§ **Brief**: Search the data below for the string "will" and copy all lines where it shows up.

**********

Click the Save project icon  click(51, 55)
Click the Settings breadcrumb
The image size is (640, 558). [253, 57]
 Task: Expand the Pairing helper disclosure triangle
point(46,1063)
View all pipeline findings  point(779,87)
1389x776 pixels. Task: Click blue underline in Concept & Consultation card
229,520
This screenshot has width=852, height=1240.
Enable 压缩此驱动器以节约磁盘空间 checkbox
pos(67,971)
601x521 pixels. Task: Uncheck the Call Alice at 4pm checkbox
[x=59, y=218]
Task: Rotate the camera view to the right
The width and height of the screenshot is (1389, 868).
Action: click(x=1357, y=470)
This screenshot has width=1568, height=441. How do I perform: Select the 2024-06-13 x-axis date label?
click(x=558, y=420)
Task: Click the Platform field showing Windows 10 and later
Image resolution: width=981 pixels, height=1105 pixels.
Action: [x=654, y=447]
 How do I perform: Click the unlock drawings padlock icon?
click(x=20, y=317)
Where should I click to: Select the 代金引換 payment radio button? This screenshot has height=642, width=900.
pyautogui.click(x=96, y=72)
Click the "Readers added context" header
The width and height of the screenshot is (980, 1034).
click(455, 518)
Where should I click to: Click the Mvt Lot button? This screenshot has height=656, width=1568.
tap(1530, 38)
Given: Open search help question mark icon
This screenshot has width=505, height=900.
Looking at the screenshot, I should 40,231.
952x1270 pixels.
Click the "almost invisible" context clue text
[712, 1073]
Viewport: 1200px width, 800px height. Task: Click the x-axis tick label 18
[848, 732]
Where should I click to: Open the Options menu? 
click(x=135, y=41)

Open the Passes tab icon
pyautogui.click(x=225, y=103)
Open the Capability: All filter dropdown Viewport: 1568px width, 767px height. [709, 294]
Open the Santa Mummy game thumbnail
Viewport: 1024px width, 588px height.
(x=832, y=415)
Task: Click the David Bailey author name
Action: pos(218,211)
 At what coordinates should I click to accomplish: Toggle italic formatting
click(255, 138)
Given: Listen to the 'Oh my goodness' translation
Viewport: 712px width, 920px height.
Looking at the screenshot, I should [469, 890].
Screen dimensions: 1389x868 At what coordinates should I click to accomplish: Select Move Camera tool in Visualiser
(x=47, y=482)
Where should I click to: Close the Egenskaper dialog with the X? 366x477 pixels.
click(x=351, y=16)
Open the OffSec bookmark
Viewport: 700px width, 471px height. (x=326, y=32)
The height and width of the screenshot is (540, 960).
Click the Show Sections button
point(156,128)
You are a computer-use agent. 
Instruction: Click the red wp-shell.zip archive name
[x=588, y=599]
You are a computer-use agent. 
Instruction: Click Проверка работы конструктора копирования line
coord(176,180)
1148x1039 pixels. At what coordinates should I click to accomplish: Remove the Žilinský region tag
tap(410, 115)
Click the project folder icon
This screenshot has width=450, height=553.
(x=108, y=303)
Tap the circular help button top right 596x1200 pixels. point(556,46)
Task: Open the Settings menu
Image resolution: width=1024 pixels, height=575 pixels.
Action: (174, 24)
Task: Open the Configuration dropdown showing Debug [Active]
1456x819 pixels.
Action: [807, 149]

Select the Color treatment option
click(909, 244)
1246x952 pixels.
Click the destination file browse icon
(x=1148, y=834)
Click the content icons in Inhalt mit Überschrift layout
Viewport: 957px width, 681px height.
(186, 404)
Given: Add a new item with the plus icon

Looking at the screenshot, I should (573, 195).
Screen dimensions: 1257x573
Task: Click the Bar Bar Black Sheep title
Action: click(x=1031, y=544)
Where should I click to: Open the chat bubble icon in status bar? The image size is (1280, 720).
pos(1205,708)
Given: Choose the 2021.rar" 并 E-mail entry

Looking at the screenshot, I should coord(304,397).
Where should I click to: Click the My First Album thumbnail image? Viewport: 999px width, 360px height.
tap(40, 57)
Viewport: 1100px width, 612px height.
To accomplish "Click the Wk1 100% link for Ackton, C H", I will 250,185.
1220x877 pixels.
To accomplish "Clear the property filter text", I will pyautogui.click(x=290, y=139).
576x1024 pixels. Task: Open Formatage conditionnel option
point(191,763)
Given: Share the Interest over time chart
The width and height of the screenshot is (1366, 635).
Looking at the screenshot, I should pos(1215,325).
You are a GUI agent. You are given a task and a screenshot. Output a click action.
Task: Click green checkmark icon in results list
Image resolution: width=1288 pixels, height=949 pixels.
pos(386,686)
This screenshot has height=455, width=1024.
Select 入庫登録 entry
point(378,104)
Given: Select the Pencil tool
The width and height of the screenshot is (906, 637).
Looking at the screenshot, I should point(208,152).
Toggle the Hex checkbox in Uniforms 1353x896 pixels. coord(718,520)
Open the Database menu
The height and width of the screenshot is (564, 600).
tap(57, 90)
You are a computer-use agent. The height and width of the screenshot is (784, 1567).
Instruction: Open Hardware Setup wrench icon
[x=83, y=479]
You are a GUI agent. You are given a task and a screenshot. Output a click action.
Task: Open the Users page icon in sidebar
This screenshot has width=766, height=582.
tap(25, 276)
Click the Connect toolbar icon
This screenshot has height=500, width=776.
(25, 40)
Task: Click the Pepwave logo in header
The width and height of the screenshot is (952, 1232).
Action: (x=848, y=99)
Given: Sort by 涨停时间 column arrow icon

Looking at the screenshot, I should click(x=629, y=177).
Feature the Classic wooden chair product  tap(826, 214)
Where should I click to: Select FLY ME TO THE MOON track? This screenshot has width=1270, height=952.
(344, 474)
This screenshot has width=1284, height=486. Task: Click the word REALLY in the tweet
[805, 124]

**********

§ **Solved exercise**:
To accomplish "Click the Wk1 100% link for Ackton, C H", I will 250,185.
To accomplish "Clear the property filter text", I will pyautogui.click(x=290, y=139).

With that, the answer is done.